• [Aim of the exercise]: Beginning at the line that contains "The image size is (452, 900).", return every remaining line of the data below exactly; return nothing before it.

(Stored items)
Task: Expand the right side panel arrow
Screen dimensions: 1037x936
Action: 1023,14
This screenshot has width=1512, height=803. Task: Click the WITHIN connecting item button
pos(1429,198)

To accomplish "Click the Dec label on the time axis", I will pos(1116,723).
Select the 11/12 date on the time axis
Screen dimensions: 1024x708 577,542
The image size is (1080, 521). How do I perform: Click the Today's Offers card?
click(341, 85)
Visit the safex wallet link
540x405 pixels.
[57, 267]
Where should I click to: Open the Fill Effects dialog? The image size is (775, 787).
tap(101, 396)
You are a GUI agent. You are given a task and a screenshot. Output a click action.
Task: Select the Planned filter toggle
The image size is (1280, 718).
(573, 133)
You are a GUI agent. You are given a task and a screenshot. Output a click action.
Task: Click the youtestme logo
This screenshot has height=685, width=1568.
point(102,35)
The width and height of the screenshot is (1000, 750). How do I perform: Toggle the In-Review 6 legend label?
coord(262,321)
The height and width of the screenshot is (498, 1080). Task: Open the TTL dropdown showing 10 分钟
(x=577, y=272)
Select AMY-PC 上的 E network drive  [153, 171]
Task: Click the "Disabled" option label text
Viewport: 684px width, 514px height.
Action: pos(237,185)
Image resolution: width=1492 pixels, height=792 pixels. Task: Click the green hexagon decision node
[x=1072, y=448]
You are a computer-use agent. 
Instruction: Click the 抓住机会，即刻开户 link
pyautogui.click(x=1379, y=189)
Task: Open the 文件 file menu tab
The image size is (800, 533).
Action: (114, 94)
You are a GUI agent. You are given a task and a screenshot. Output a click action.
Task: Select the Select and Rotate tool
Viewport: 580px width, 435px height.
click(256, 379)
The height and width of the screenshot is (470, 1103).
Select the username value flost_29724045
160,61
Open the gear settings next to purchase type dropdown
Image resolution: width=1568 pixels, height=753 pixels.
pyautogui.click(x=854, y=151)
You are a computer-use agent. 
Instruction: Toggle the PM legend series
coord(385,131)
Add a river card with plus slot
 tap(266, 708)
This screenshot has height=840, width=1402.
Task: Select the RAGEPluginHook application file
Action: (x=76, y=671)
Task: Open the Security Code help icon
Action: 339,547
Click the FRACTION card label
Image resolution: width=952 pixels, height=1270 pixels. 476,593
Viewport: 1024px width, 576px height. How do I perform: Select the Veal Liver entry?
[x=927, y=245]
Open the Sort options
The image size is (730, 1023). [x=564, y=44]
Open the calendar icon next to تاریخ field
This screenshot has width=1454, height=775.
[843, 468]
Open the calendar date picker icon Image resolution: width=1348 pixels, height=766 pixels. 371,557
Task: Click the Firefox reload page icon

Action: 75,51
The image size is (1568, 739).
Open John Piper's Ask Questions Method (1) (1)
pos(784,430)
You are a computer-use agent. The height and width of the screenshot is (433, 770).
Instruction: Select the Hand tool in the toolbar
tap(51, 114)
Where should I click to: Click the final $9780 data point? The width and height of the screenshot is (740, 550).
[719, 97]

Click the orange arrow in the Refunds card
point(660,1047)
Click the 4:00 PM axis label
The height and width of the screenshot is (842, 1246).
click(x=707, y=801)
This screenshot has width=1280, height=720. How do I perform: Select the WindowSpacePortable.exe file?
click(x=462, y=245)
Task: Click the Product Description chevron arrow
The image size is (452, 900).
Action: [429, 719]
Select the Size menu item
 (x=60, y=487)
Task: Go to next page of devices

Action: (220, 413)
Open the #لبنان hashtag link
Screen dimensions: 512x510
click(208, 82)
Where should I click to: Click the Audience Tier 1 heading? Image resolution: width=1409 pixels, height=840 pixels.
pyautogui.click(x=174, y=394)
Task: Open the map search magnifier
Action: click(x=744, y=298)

• [Answer to the problem]:
The image size is (452, 900).
Action: [429, 719]
Select the Size menu item
 (x=60, y=487)
Task: Go to next page of devices

Action: (220, 413)
Open the #لبنان hashtag link
Screen dimensions: 512x510
click(208, 82)
Where should I click to: Click the Audience Tier 1 heading? Image resolution: width=1409 pixels, height=840 pixels.
pyautogui.click(x=174, y=394)
Task: Open the map search magnifier
Action: click(x=744, y=298)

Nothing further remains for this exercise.